__Requirement__
From the line containing "The height and" to the last line of the listing, both included, copy every line exactly and drop the pictures.
□ □ □ □
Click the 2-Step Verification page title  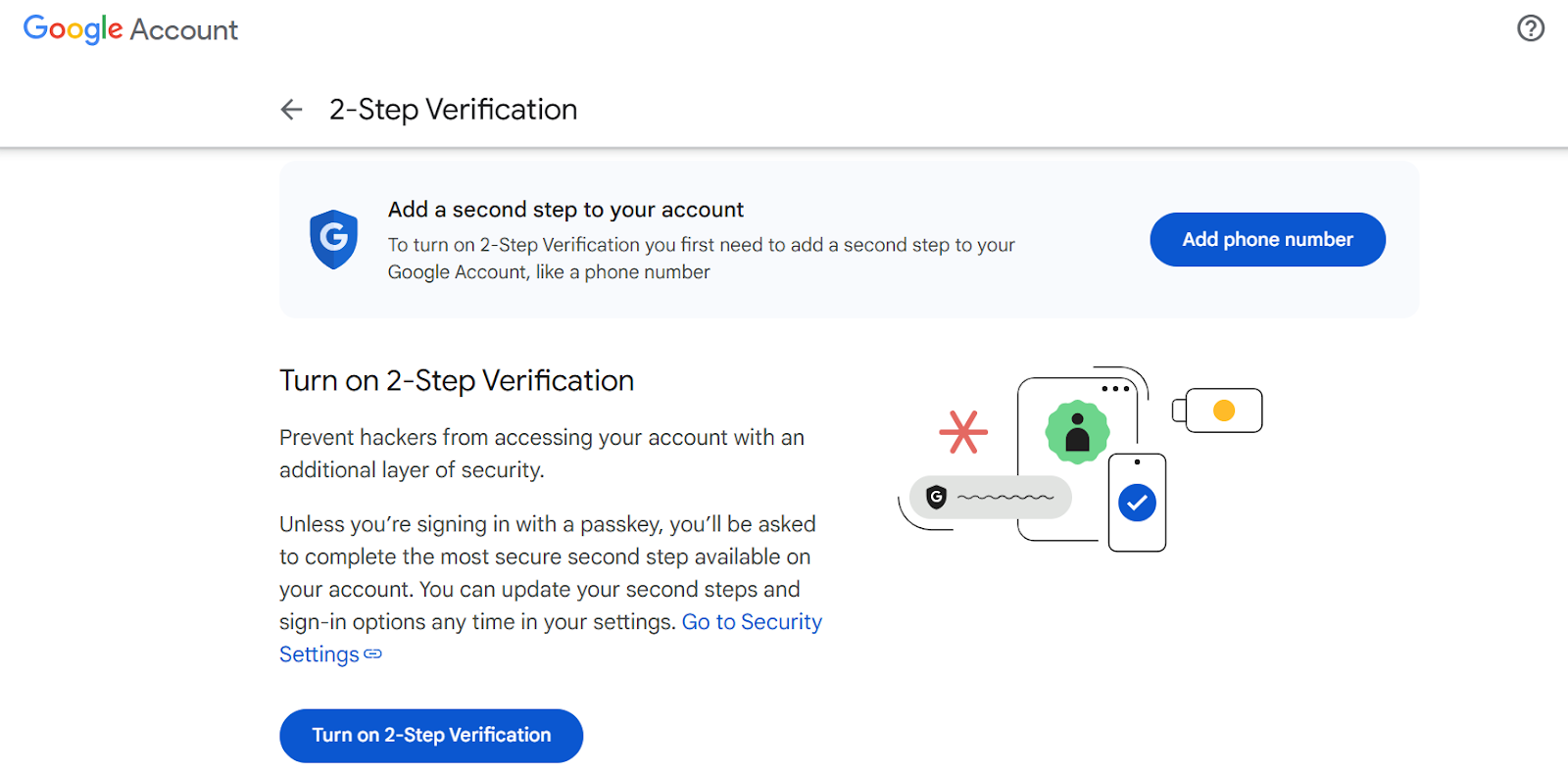453,110
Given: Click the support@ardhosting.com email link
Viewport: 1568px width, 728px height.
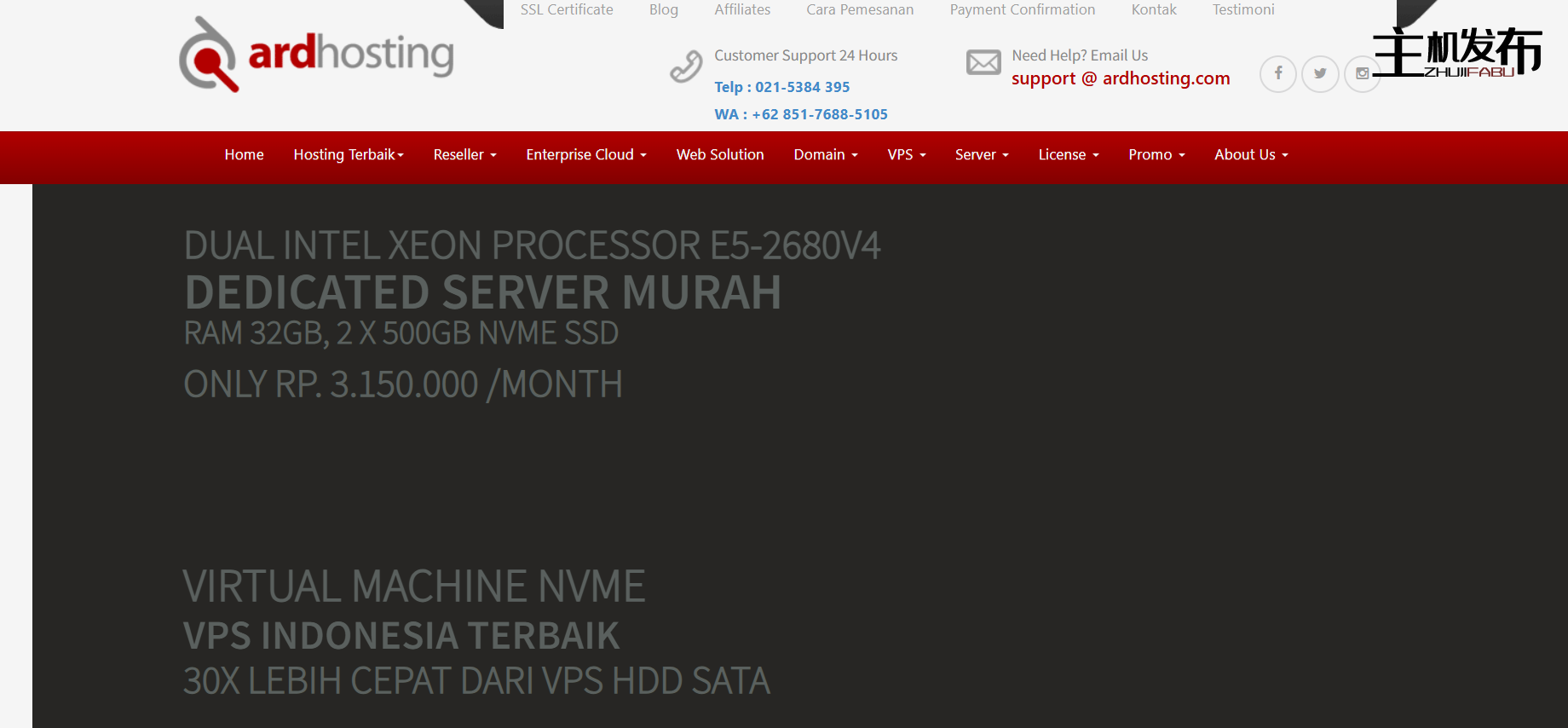Looking at the screenshot, I should pos(1120,78).
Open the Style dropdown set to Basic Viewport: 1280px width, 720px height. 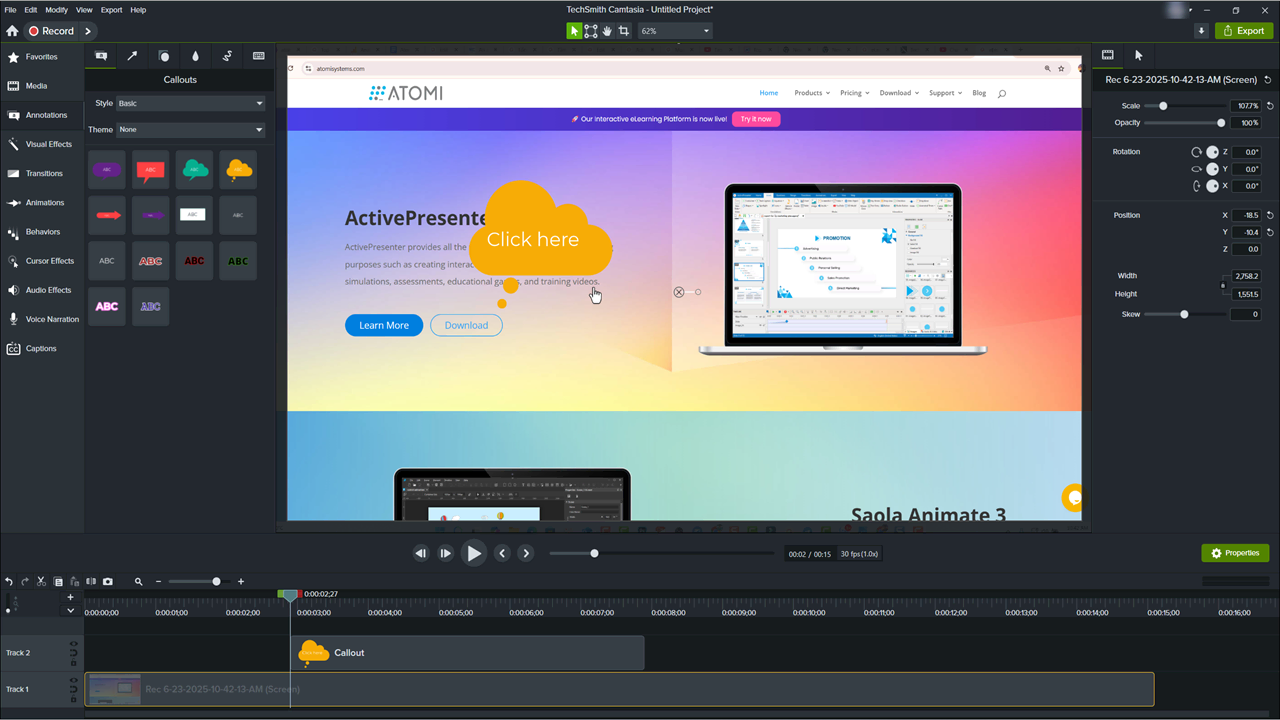pyautogui.click(x=190, y=103)
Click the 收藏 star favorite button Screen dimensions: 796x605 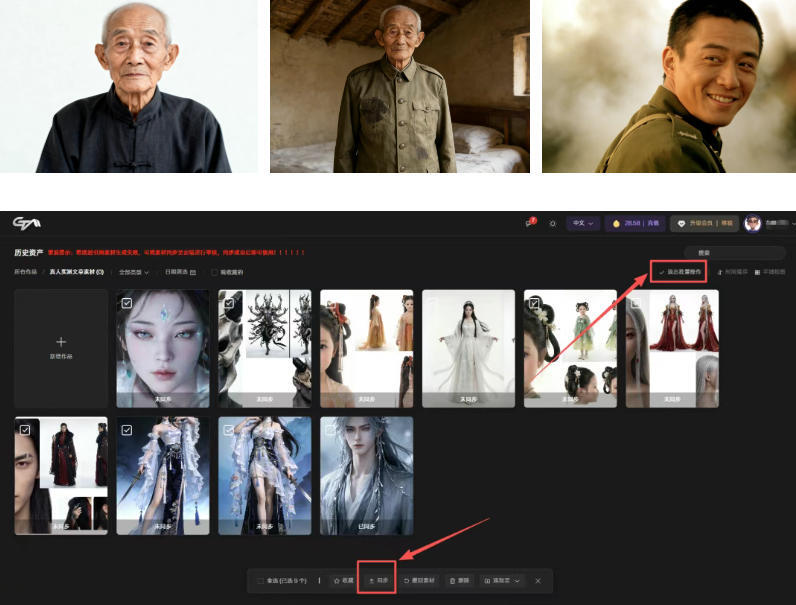click(341, 580)
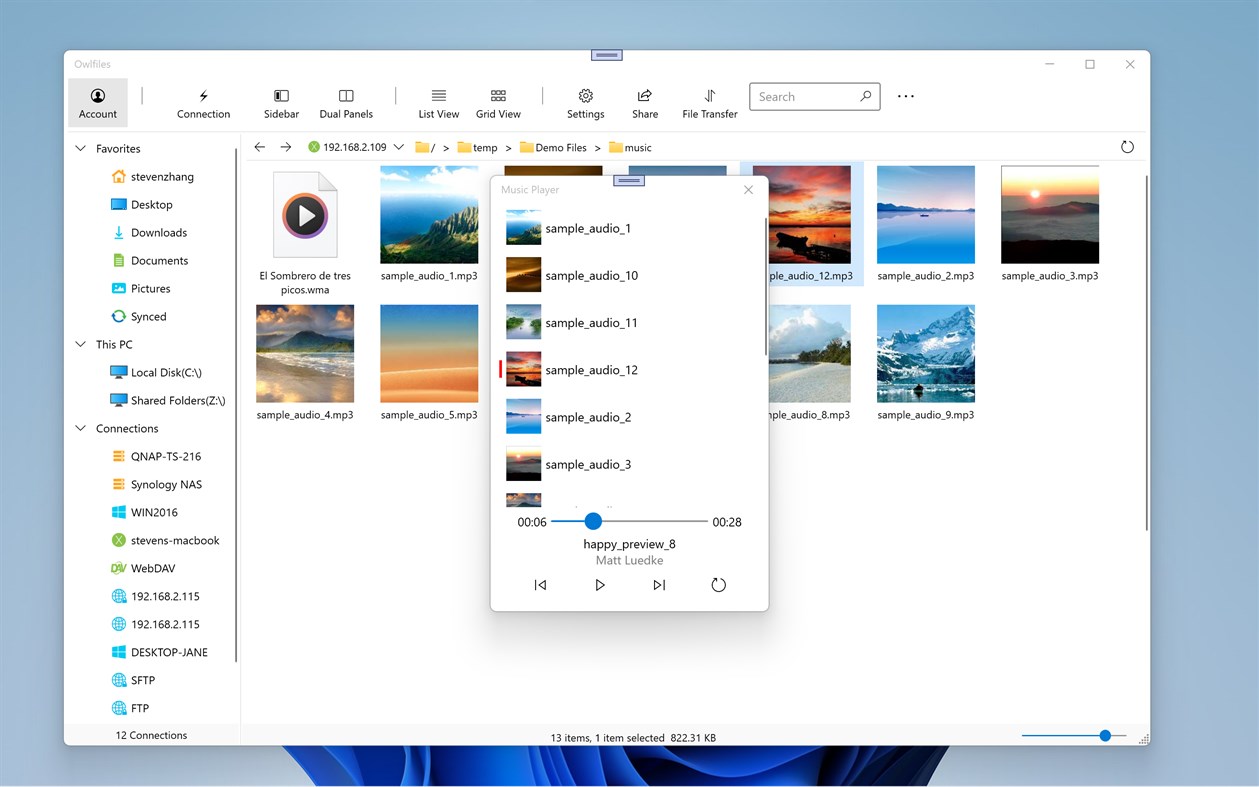
Task: Open the Connection tool
Action: [x=203, y=101]
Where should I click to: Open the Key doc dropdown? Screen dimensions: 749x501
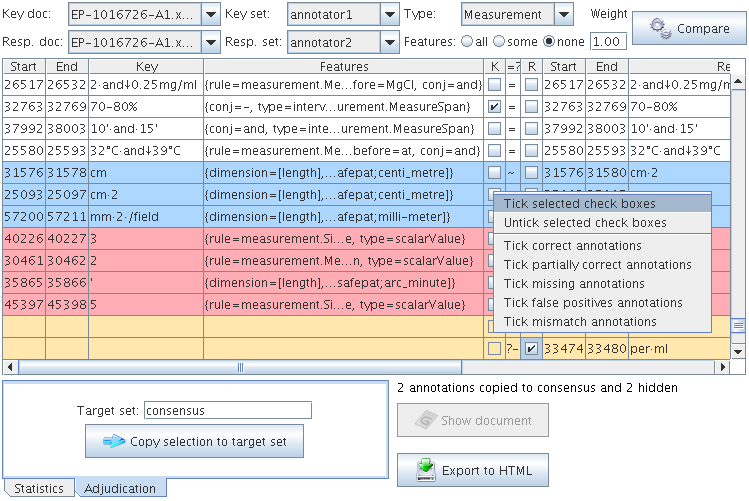pos(209,15)
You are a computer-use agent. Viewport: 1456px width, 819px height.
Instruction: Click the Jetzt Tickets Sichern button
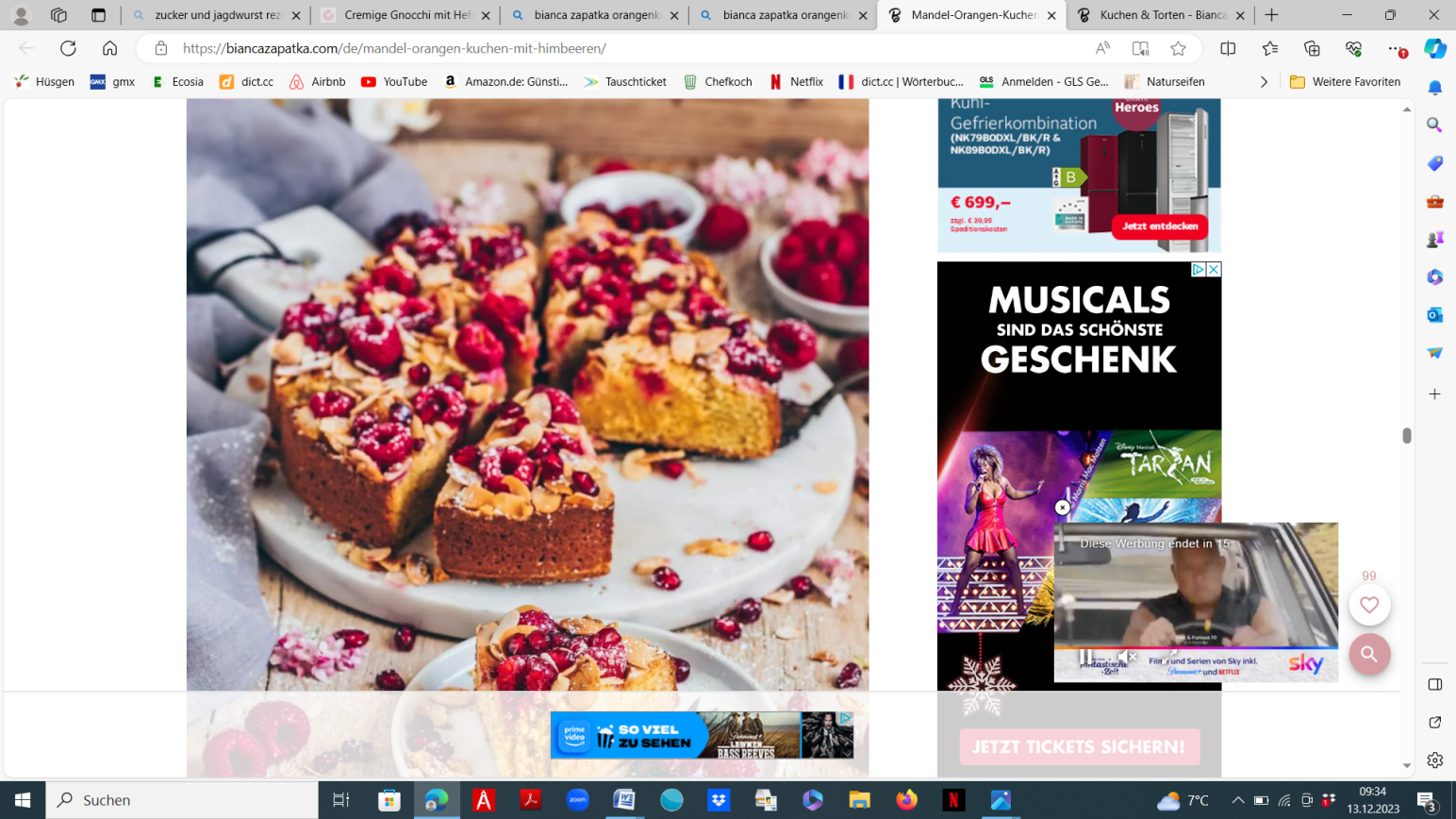click(1079, 746)
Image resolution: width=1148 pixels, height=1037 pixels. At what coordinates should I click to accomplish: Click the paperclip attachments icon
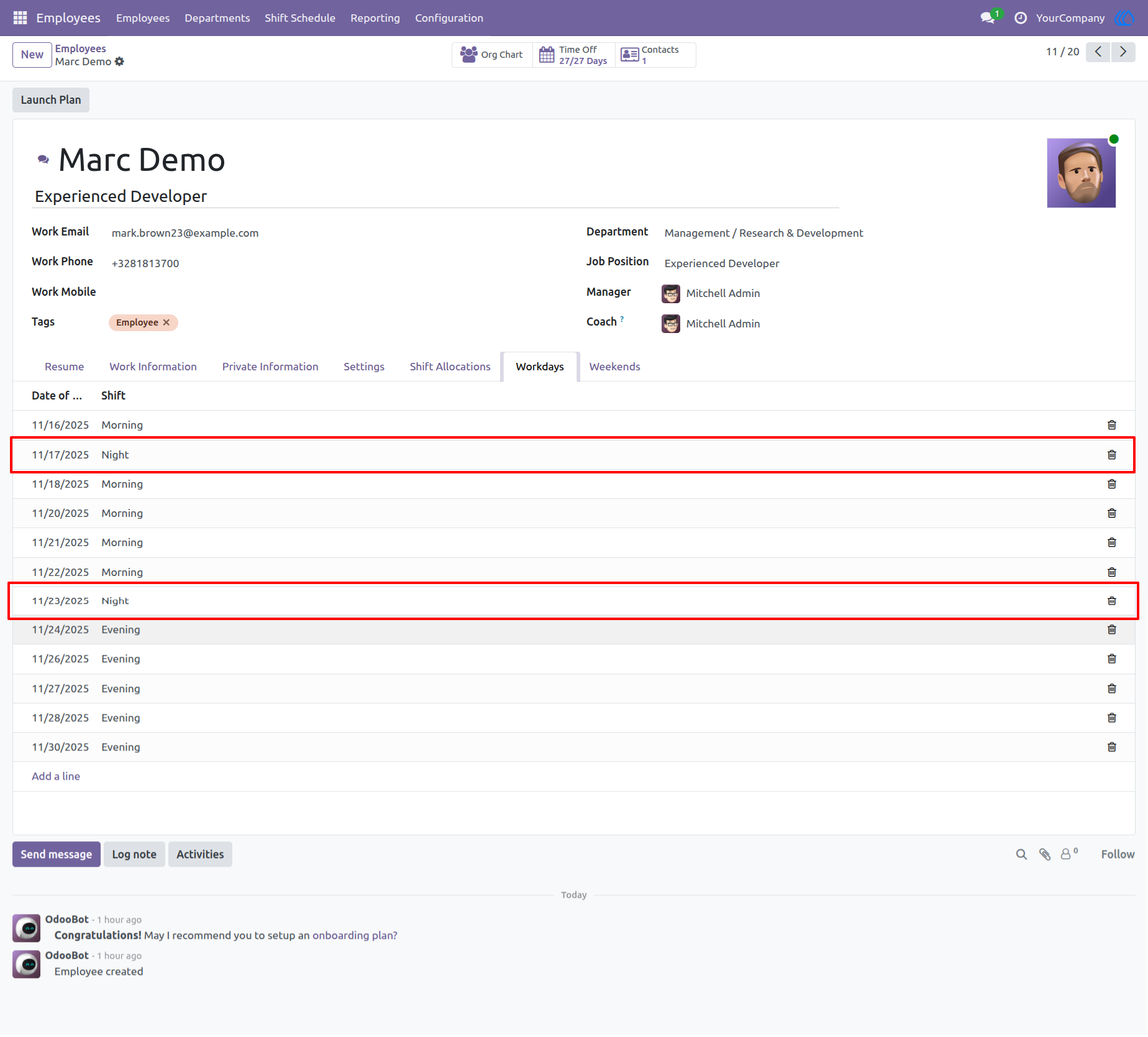click(x=1045, y=854)
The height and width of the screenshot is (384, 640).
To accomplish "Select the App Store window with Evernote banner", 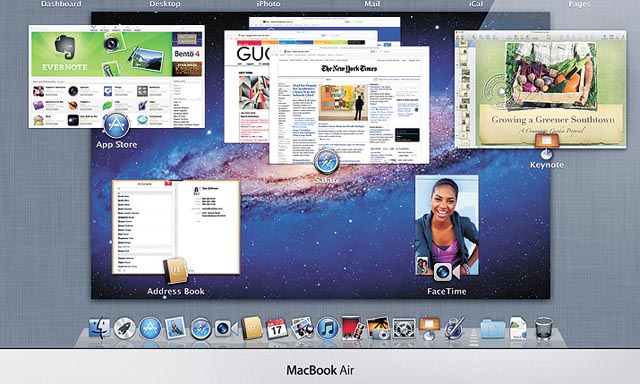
□ □ □ □
__Response area__
The height and width of the screenshot is (384, 640).
To accomplish "Select the App Store window with Evernote banner", 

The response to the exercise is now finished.